# Written instruction
Copy out verbatim the lines of the data listing below, starting at the line containing "How do I perform: Select" and ending at the line containing "will tap(381, 298).", with both of those lines included.

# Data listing
[BEGIN]

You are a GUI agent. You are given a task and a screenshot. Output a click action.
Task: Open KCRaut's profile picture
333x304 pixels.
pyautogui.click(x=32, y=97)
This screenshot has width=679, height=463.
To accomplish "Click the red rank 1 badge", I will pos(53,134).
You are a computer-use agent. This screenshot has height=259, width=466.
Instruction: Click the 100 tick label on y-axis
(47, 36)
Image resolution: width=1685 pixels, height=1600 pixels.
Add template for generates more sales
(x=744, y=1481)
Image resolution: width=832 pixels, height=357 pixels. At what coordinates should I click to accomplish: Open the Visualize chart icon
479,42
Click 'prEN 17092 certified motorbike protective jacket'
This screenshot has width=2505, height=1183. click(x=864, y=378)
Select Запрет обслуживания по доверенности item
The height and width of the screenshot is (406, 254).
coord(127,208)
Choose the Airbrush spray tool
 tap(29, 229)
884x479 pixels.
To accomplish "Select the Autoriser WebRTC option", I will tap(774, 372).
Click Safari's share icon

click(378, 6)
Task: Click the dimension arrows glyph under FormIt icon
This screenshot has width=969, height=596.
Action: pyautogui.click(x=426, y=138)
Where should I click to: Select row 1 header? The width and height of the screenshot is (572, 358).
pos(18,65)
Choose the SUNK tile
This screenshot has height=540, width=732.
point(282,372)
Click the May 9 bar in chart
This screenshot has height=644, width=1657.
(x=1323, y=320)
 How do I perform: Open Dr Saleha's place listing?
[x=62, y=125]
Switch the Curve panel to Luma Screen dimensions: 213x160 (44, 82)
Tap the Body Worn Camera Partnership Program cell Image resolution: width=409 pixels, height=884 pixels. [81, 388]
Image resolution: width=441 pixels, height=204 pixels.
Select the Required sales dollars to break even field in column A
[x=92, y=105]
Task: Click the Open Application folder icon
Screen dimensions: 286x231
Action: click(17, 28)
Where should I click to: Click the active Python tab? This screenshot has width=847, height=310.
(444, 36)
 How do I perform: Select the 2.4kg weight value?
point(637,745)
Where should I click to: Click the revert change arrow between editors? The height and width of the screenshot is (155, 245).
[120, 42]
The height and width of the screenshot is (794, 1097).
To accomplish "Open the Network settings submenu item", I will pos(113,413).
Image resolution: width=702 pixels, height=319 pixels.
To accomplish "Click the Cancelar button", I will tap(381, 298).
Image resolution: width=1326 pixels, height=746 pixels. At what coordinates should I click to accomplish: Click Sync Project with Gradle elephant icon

[END]

# Written solution
 How do I perform: Select the 2.4kg weight value?
point(637,745)
Where should I click to: Click the revert change arrow between editors? The height and width of the screenshot is (155, 245).
[120, 42]
The height and width of the screenshot is (794, 1097).
To accomplish "Open the Network settings submenu item", I will pos(113,413).
Image resolution: width=702 pixels, height=319 pixels.
To accomplish "Click the Cancelar button", I will tap(381, 298).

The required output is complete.